A review by adam_mcphee
Dead Lions by Mick Herron

5.0

Herron masterfully plays with our expectations. The plot our shoddy spies are trying to uncover becomes more and more preposterous until you think the book is going to devolve into farce, and then at the last moment he pulls the rug out from under you and it's actually quite clever.

Even so, it's not the plot we're here for, but the office politics and the characters, Jackson Lamb in particular. I've been pushing Slow Horses on anyone I can think I get away with pushing them on, and my pitch is always, "imagine if Philip Seymour Hoffman's character in A Most Wanted Man really let himself go, had Malcolm Tucker's foul-mouthed wit, and lived in a world with the cynical tones of a Warren Ellis comic."

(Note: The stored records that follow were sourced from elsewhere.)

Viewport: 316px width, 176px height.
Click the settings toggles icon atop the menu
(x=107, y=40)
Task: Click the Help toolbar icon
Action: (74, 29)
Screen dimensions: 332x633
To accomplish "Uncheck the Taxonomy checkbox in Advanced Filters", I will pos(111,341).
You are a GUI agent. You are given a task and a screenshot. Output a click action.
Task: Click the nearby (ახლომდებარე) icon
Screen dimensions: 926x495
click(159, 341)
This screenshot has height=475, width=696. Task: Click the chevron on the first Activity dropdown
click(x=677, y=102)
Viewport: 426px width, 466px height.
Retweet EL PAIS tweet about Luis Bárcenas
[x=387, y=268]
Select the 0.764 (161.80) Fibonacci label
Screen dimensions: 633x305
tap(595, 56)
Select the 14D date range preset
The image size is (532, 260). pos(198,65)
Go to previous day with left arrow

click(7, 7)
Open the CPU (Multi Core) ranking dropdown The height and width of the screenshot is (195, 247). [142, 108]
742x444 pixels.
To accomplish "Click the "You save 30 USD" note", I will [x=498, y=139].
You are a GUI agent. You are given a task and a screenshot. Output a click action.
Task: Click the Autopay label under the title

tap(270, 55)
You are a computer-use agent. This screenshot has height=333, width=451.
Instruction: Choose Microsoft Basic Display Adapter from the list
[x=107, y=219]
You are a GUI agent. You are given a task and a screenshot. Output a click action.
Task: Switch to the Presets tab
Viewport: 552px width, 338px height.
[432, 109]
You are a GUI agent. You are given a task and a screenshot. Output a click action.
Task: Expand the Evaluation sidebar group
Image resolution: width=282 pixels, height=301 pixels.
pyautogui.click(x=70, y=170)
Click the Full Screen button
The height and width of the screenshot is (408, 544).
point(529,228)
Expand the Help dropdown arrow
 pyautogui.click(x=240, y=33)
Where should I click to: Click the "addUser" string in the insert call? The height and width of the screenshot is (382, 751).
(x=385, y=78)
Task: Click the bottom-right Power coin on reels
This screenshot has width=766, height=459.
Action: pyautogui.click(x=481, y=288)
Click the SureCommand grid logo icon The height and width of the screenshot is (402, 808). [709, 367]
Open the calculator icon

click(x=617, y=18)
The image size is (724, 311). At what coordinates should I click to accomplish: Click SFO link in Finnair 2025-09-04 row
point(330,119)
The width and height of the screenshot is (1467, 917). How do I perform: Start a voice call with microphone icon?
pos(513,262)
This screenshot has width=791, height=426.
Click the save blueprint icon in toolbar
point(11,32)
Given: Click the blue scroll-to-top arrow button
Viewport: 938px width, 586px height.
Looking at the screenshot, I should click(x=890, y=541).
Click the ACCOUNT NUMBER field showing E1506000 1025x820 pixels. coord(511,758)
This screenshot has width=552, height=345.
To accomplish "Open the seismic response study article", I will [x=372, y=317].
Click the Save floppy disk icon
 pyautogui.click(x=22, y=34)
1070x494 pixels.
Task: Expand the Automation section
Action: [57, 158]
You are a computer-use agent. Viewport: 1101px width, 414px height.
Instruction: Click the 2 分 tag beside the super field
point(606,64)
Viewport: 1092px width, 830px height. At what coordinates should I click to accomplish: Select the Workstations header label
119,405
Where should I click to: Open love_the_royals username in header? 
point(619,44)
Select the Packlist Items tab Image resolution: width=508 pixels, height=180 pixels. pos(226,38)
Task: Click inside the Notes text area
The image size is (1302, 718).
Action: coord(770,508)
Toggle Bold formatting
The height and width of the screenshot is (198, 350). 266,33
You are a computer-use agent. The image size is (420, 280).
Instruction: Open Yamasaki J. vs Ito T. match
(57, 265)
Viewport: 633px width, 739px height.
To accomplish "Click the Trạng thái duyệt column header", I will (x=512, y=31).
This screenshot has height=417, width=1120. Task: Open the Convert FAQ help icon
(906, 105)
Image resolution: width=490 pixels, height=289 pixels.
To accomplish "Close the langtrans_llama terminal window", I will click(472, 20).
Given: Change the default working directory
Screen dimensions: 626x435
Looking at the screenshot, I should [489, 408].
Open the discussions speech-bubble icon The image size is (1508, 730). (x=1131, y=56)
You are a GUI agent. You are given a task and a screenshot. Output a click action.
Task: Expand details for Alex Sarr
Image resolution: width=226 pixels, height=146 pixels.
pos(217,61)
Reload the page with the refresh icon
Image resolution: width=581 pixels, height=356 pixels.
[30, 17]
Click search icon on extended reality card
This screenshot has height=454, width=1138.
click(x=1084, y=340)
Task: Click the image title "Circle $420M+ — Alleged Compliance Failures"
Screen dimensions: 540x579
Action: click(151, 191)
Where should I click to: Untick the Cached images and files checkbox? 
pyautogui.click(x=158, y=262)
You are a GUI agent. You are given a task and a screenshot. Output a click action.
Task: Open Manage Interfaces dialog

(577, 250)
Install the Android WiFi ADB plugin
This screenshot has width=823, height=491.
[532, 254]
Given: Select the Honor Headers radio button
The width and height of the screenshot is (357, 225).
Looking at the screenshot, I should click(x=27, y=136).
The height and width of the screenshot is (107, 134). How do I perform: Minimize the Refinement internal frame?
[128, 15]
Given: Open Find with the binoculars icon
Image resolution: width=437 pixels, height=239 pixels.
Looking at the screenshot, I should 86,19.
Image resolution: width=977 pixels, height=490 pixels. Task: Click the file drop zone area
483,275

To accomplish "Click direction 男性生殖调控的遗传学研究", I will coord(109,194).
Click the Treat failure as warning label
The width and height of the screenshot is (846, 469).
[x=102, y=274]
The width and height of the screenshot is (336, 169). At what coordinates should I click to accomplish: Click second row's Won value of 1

Speaking of Malcolm Tucker, I hear Armando Iannucci is helming an adaptation along with Graham Yost of Justified and Will Smith who played Peter Mannion's aide-de-camp on Thick of It, starring Gary Oldman. It's a lot of talent but I dunno if I trust them to pull it off. For one thing, Oldman just doesn't seem fat enough to play Jackson Lamb.

Finally, what do Jackson Lamb's farts signify? I can't quite figure it out, but I'm convinced there's some meaning there, some code. If they were written as like 'one loud thump followed by two short ones' I'd be trying to read them as morse code.